►

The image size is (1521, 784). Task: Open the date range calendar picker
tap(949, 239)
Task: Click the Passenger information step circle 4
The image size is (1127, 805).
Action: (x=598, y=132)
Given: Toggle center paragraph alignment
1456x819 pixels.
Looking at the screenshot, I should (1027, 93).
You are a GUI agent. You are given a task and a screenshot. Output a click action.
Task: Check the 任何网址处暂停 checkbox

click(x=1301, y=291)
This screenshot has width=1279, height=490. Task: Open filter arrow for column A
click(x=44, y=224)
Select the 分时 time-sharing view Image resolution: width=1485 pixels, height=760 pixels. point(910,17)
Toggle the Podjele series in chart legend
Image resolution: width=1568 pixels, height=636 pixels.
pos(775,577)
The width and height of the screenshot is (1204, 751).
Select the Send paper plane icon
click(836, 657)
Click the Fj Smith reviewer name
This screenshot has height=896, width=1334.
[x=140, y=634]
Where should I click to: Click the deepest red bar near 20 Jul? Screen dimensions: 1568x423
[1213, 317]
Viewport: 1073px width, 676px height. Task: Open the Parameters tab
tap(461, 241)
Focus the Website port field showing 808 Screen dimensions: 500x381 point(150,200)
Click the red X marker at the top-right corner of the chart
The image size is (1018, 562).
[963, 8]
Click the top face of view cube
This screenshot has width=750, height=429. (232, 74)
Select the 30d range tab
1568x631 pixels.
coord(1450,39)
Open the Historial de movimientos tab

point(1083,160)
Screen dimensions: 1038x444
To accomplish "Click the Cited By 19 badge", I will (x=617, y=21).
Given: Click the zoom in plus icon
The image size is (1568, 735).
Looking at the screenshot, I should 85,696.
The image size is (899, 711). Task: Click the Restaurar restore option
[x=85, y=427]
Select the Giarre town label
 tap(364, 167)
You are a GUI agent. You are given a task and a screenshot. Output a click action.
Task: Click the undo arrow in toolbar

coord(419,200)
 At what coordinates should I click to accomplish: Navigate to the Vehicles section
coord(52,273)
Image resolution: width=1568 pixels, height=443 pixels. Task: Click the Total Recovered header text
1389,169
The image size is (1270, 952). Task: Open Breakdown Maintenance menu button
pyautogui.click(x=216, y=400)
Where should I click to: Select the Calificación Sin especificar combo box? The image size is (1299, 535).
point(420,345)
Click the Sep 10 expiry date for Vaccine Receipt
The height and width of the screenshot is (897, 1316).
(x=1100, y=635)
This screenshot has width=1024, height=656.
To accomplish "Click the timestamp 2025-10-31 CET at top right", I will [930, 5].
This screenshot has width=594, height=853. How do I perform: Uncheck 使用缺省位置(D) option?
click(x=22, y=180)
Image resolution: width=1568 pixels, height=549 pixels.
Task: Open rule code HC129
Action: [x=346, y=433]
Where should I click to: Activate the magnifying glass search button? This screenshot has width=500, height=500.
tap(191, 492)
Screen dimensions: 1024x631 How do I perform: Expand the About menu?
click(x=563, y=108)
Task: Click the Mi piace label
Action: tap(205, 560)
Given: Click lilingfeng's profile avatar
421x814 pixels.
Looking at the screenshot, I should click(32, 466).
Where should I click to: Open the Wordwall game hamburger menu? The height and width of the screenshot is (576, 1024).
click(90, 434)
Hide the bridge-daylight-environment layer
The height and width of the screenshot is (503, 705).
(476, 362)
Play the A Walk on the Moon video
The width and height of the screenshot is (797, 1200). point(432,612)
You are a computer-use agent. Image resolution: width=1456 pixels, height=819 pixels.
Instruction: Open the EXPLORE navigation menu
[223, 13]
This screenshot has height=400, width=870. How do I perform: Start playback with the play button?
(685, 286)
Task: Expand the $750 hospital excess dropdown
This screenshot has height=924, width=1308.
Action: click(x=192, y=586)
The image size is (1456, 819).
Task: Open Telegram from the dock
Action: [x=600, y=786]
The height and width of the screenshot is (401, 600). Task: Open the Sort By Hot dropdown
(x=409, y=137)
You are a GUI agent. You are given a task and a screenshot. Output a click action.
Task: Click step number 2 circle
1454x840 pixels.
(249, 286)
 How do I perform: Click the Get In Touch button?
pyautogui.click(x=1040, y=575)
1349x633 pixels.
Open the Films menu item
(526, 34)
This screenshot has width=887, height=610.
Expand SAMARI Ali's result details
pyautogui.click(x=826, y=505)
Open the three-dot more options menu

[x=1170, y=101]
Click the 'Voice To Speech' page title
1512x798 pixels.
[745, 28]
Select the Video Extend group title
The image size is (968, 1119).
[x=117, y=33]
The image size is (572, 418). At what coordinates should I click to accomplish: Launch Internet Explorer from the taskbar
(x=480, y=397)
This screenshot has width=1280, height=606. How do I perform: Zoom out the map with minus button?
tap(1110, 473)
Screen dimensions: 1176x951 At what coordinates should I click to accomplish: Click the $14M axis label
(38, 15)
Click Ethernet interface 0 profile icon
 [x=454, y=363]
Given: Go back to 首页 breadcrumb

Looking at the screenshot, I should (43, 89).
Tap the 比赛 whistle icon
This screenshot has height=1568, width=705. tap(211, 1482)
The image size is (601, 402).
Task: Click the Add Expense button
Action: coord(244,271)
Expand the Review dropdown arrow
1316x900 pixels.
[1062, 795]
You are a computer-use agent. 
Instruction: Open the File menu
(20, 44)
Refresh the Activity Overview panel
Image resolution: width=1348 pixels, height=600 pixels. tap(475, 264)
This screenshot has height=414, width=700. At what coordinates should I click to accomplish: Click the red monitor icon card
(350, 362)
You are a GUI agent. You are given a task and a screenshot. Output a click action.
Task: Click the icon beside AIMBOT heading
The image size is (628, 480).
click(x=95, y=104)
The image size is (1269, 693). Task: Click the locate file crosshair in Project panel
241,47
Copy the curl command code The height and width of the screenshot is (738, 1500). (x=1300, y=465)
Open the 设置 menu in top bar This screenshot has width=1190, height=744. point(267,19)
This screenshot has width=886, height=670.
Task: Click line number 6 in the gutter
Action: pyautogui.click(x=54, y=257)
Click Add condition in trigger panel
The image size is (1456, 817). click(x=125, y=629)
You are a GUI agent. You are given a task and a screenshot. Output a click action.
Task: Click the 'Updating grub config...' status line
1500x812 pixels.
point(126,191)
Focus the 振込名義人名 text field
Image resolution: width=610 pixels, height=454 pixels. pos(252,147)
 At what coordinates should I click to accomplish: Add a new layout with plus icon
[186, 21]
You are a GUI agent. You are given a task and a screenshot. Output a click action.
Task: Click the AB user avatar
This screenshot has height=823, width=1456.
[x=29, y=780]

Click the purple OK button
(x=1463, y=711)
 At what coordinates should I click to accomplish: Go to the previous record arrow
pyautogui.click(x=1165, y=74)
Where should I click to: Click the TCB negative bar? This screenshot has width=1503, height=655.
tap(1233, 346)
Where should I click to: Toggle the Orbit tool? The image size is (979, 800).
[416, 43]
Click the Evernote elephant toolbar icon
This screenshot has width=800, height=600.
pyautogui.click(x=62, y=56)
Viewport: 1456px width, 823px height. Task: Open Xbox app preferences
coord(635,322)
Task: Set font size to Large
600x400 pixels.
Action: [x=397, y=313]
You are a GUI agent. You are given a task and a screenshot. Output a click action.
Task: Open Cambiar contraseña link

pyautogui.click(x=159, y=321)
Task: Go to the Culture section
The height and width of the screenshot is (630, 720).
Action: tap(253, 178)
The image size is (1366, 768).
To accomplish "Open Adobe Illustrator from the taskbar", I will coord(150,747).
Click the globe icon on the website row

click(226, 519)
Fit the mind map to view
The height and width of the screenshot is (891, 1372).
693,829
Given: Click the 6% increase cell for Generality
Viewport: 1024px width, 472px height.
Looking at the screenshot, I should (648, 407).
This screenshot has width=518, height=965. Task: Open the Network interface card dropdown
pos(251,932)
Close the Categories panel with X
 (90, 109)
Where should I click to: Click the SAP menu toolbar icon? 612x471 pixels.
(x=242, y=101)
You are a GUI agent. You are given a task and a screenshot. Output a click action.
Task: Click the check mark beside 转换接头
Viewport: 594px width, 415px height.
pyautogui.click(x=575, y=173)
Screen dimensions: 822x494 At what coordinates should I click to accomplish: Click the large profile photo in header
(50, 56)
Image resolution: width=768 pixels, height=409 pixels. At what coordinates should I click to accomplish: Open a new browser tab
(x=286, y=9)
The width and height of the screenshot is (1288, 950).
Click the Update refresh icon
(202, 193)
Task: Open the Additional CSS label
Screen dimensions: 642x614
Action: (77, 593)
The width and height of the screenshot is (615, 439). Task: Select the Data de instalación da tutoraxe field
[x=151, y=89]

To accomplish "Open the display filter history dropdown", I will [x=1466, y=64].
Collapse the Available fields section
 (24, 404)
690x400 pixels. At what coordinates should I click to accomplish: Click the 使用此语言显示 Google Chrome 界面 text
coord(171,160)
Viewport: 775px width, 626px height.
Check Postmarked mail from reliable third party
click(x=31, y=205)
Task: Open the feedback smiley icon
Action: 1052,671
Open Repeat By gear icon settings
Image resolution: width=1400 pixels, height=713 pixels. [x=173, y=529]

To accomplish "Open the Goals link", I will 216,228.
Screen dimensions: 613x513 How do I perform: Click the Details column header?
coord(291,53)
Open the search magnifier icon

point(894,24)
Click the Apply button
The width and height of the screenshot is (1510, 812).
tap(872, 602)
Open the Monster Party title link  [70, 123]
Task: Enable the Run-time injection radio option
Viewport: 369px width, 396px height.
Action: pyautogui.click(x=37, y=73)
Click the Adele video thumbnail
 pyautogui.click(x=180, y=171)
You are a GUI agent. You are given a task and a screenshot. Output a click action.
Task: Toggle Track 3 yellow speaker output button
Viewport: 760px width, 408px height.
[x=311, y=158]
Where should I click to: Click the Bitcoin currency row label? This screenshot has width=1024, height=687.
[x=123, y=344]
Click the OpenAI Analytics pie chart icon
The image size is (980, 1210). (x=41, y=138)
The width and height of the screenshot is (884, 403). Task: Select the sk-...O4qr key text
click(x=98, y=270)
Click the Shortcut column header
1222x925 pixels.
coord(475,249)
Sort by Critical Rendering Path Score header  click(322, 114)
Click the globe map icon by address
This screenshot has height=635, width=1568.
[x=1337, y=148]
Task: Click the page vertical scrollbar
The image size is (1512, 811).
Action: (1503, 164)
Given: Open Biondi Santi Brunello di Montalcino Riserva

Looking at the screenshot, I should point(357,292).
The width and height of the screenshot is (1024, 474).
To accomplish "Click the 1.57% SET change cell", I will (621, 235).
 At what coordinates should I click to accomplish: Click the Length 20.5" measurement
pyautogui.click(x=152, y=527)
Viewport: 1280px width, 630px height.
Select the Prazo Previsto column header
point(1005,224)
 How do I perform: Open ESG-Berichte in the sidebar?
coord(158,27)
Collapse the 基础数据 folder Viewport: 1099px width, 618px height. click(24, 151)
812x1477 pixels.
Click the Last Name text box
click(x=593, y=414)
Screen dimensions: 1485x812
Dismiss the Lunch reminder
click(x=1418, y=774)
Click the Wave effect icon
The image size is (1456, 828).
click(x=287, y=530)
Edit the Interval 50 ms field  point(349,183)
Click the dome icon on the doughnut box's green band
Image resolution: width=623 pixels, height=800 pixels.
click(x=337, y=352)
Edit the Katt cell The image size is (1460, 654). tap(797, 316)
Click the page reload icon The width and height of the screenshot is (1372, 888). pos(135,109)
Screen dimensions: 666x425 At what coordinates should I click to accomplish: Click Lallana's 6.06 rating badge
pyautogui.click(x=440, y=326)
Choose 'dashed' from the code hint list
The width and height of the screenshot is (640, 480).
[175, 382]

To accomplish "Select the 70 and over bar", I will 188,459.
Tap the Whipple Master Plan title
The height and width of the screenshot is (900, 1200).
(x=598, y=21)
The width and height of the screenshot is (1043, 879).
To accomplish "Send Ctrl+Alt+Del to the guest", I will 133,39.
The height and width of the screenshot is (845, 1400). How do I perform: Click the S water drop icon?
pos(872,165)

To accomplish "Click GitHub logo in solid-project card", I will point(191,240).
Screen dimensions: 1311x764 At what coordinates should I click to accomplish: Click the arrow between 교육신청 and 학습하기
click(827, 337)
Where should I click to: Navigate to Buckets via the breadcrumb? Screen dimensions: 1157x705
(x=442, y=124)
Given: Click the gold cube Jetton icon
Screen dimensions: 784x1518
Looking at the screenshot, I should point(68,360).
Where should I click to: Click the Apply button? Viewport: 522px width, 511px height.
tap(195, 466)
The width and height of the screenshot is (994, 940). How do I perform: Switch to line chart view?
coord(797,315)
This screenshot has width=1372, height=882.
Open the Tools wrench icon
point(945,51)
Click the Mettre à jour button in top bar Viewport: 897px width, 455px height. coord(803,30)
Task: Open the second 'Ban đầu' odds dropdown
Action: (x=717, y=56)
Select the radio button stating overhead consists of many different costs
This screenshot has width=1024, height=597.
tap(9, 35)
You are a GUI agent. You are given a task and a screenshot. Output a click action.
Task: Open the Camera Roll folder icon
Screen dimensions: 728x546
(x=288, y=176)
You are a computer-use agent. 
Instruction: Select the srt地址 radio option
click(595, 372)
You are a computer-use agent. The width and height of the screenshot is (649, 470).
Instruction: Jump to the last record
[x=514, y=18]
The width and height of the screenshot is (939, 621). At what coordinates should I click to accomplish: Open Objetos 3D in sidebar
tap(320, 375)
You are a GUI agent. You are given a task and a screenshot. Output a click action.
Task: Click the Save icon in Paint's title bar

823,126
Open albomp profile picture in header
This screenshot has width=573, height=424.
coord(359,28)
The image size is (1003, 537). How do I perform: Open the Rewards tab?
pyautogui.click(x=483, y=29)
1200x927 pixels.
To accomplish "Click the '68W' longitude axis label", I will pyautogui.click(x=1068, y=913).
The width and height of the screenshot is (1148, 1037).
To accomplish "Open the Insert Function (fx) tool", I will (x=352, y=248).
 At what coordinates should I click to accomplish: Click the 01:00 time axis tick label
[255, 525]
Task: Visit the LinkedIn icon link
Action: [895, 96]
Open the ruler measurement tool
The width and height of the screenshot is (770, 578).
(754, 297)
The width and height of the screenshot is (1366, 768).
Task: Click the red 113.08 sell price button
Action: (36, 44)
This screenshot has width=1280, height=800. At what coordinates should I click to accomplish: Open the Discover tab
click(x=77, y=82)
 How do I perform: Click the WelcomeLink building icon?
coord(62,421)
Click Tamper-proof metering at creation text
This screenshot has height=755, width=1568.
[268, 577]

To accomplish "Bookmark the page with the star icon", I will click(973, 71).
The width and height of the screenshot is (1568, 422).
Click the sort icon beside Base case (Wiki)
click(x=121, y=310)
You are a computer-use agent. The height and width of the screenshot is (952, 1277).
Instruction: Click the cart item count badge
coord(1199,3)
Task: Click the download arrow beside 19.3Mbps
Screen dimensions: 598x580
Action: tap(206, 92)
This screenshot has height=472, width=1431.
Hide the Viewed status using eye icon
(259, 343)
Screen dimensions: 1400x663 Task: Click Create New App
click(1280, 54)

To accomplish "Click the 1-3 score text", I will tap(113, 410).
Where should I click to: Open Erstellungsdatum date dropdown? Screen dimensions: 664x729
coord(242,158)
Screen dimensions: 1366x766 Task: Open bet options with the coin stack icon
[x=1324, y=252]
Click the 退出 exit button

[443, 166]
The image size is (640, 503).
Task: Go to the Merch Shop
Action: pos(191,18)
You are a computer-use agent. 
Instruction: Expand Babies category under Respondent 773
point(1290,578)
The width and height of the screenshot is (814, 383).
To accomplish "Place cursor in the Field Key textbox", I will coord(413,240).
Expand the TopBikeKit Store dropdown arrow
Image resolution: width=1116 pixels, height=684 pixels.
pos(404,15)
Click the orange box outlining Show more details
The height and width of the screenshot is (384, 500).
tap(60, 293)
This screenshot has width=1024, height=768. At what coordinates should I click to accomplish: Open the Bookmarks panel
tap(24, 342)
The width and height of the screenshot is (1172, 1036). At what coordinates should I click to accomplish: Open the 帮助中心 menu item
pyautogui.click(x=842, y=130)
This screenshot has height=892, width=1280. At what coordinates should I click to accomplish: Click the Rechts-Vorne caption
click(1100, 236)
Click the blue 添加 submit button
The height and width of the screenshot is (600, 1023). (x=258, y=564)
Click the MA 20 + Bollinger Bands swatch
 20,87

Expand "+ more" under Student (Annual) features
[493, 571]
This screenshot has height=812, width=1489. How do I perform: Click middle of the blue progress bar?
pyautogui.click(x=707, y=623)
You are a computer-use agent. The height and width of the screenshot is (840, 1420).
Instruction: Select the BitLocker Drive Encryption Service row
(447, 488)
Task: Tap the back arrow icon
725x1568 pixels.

◄

Recast the items from the line containing "Task: Click the Passenger" through the line containing "Looking at the screenshot, I should (1027, 93).", both included, as a numbered list with blank lines omitted.

(ANSWER TO THIS EXERCISE):
1. Task: Click the Passenger information step circle 4
2. The image size is (1127, 805).
3. Action: (x=598, y=132)
4. Given: Toggle center paragraph alignment
5. 1456x819 pixels.
6. Looking at the screenshot, I should (1027, 93).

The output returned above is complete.